## Text excerpt
-- -- --

Are Red Light Cameras A Problem?

Red-light-cameraTraffic intersections have proven to be one of the most dangerous locations for drivers.  One of the chief problems are vehicles running red lights, trying to race to get through in time.

In trying to make these intersections, many cities utilized new technology and have installed red light cameras, much as Davis has done so at the intersection of Russell and Sycamore.

These have proven effective, but are increasingly controversial.

Recently, Los Angeles gridlocked over the issue and canceled their program.

The LA Times report, “Only five council members voiced outright support for the cameras, which photograph any vehicle that crosses against the light or turns right without coming to a full stop. They argued that the cameras are an essential part of the city’s public safety arsenal and should be kept even if only a fraction of the city’s residents pay the tickets.”

“People are dying by running red lights, and that’s the primary concern here,” Councilman Richard Alarcon said. “If this program will reduce that number, who cares about the cost?”

-- -- --

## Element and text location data
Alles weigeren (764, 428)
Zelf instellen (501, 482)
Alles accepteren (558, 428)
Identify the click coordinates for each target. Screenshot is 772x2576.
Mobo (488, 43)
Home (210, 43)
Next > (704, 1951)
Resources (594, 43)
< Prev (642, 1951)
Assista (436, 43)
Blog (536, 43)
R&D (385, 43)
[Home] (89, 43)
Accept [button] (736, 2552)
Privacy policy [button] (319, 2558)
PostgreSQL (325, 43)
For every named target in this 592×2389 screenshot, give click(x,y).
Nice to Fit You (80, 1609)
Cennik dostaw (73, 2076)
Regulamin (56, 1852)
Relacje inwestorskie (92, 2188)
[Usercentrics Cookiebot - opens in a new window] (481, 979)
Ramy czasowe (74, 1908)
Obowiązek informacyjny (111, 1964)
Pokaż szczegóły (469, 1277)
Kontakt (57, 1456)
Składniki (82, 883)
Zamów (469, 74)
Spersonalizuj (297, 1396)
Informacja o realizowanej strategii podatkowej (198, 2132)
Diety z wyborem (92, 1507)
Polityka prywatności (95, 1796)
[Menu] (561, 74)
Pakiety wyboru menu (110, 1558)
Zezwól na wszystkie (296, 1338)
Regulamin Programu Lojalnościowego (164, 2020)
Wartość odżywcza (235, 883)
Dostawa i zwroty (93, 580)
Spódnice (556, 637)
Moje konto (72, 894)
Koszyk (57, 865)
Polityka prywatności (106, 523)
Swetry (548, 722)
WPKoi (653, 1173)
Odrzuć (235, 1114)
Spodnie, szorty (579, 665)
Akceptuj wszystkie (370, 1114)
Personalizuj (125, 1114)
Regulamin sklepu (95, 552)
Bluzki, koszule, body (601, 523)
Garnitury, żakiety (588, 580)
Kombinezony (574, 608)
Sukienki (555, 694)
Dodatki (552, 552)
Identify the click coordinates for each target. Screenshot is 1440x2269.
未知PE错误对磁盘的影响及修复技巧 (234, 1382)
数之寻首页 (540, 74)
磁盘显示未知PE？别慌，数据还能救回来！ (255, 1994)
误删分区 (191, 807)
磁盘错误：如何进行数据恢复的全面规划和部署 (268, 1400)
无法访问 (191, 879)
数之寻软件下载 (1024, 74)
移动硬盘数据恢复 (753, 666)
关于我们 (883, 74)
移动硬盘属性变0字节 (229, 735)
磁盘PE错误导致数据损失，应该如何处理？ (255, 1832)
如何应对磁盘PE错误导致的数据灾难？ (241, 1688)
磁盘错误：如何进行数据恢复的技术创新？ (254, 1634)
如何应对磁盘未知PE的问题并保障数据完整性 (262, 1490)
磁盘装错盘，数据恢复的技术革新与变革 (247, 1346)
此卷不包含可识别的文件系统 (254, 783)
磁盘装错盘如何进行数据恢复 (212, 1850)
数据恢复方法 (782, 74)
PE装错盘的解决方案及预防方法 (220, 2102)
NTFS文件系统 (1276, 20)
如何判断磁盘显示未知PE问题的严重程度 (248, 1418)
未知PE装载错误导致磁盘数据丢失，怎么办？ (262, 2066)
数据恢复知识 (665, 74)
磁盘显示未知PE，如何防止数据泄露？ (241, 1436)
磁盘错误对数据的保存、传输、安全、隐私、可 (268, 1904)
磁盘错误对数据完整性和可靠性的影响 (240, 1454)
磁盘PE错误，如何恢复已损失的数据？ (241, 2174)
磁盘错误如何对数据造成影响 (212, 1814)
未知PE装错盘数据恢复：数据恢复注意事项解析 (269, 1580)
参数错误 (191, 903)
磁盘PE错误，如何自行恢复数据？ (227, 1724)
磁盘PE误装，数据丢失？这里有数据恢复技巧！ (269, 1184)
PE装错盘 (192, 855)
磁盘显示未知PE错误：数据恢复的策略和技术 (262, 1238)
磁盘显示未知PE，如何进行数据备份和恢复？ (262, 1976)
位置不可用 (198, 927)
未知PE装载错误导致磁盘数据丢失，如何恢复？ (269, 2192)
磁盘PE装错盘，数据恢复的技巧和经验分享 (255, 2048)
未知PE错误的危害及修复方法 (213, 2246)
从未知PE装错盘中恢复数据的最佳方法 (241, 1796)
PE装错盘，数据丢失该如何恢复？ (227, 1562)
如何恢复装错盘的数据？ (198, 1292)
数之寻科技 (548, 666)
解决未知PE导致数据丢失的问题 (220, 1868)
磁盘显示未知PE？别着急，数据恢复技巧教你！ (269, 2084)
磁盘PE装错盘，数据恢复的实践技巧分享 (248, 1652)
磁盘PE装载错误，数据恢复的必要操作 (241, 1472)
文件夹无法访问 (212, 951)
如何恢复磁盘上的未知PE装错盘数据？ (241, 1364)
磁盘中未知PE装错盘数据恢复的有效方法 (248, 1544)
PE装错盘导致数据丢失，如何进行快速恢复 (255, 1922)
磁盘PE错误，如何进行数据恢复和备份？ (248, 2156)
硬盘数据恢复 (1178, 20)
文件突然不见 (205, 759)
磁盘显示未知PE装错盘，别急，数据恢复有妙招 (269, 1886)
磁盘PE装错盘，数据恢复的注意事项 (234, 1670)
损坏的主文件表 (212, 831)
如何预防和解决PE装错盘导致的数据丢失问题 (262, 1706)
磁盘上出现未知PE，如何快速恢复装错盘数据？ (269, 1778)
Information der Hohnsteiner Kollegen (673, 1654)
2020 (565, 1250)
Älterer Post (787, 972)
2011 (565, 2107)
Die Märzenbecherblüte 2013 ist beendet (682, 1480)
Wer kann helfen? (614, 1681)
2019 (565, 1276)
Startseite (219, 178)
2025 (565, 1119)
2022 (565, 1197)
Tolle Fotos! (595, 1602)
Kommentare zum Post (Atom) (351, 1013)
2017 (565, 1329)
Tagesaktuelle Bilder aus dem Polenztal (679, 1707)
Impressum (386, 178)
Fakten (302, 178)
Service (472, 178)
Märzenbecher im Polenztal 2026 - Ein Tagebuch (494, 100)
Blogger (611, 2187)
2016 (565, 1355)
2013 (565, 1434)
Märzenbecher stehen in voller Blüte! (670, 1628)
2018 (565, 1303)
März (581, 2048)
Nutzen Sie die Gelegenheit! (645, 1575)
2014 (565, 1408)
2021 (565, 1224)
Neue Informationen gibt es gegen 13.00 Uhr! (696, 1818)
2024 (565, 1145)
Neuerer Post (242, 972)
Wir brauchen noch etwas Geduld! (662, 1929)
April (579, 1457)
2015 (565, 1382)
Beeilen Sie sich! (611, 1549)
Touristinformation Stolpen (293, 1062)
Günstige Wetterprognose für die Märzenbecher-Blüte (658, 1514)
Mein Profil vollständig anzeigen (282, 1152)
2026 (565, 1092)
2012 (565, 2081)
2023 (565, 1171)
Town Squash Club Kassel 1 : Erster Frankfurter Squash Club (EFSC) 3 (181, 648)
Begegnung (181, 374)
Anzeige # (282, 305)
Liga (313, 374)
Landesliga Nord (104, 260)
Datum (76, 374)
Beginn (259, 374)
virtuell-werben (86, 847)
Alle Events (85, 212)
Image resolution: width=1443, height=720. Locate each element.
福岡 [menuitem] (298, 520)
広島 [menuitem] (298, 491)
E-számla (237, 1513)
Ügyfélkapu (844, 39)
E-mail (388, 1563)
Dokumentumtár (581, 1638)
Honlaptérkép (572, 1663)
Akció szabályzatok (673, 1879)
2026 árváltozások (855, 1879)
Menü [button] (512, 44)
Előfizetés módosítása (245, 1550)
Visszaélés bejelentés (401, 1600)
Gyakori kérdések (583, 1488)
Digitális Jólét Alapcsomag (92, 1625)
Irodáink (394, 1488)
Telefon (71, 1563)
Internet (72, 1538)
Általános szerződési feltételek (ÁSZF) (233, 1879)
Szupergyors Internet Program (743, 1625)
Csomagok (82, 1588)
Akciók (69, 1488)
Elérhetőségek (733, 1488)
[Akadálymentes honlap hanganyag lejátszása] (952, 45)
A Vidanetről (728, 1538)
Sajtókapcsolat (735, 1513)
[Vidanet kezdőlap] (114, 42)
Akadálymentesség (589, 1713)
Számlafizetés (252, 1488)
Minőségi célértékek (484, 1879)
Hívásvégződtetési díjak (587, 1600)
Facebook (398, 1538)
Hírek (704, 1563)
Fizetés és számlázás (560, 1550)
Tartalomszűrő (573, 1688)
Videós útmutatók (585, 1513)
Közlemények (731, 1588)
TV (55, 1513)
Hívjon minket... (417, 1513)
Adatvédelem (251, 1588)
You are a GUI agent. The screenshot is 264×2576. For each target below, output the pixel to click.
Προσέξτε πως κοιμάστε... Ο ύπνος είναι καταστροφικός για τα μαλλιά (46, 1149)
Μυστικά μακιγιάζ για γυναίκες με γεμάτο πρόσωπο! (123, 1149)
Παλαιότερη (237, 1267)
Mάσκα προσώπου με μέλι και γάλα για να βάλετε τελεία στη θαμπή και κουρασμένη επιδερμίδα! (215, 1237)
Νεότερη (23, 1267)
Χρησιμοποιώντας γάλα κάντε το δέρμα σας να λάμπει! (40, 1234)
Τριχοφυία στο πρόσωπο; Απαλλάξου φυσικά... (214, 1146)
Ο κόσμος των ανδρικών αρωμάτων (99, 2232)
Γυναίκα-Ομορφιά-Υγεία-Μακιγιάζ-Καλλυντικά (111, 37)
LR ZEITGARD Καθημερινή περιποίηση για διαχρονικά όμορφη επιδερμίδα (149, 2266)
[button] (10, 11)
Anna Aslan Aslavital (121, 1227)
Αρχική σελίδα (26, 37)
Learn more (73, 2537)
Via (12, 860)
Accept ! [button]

-- -- --

## Your task
Extend the article on red light cameras by writing what comes after its final sentence. The records are separate material with no connection to the red light camera article.

## Output below
According to one report, 29 cities in California have taken steps against red light systems.  When Anaheim recently asked its residents for input, 73% of residents believed such systems should be banned.

In Westminster, the city council decided unanimously, recently, to ask voters to decide whether to ban the use of red light cameras, in an election scheduled for November 2012.

Costs are a consideration.  There was an expectation that better enforcement would cover the costs.  However, a few years ago, the City of Davis found that red light cameras and more stringent parking policies deterred law violators, which sounds good until you realize it also means a loss of revenue for the city.

San Bernadino’s city manager wrote in a memo to their council, “There was an expectation that citation revenue would cover the cost of the program and provide some additional revenue for the city, which never came to fruition.  This, coupled with the increased workload the program created for the finance department and the sheriff’s department, is the fiscal reason for not extending the program.”

Civil liberties groups have problems with red light cameras, as well.

The ACLU opposes such cameras, arguing, “Presently, when someone receives a traffic violation, the officer who provides the ticket makes the motorist immediately aware of the violation. With red light or speed cameras, however, it may be days or weeks before a person is given notification of a citation. The longer time duration makes it more difficult to recall details and adversely affects the driver’s ability to challenge the ticket.”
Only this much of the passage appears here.